__Data listing__.
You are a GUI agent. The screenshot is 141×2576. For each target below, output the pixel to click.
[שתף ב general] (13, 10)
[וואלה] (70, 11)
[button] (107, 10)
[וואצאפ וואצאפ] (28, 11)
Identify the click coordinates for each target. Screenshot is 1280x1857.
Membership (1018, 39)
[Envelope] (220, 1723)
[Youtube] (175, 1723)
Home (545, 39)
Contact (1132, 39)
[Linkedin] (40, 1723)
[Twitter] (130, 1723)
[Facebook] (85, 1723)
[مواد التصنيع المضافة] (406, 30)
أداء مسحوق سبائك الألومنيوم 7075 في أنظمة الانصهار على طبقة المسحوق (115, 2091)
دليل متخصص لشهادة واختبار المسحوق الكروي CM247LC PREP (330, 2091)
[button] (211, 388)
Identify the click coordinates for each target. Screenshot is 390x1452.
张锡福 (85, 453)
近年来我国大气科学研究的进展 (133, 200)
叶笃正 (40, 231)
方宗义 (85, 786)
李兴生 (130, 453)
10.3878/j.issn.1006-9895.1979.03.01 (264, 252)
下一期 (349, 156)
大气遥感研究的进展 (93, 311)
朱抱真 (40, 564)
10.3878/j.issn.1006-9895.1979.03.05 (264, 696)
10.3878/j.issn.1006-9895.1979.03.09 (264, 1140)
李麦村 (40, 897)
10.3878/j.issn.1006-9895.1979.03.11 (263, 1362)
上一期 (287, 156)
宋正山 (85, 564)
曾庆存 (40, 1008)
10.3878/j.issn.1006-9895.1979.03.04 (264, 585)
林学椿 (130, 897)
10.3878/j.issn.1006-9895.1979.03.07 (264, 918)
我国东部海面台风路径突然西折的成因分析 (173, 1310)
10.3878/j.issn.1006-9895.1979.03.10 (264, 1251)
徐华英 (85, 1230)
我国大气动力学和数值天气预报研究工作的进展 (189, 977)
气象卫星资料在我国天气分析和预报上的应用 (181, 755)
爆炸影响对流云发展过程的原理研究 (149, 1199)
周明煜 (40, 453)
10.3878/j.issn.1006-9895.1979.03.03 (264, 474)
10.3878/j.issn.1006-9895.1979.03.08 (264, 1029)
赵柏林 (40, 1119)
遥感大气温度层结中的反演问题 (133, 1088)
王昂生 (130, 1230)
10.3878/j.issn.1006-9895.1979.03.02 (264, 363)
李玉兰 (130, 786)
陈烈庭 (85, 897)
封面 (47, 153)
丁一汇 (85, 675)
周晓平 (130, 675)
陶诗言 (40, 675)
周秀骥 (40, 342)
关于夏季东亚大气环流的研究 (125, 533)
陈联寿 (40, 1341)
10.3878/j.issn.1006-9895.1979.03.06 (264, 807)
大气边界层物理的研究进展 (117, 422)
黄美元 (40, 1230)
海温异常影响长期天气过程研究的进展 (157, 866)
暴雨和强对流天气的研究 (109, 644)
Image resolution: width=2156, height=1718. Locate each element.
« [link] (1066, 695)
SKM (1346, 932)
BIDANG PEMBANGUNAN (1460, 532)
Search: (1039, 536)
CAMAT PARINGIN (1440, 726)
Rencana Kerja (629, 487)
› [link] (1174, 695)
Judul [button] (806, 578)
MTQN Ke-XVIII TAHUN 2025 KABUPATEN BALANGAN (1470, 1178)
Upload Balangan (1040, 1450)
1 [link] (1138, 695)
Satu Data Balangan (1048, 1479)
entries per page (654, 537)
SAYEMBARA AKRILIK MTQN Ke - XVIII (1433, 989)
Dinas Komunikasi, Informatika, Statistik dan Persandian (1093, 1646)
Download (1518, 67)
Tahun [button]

__Task description__.
Find the word "target" in the listing above. Copy each line where it appears.

__Exercise answer__.
You are a GUI agent. The screenshot is 141×2576. For each target below, output the pixel to click.
Identify the click coordinates for each target. Screenshot is 1280x1857.
Identify the click coordinates for each target. Screenshot is 390x1452.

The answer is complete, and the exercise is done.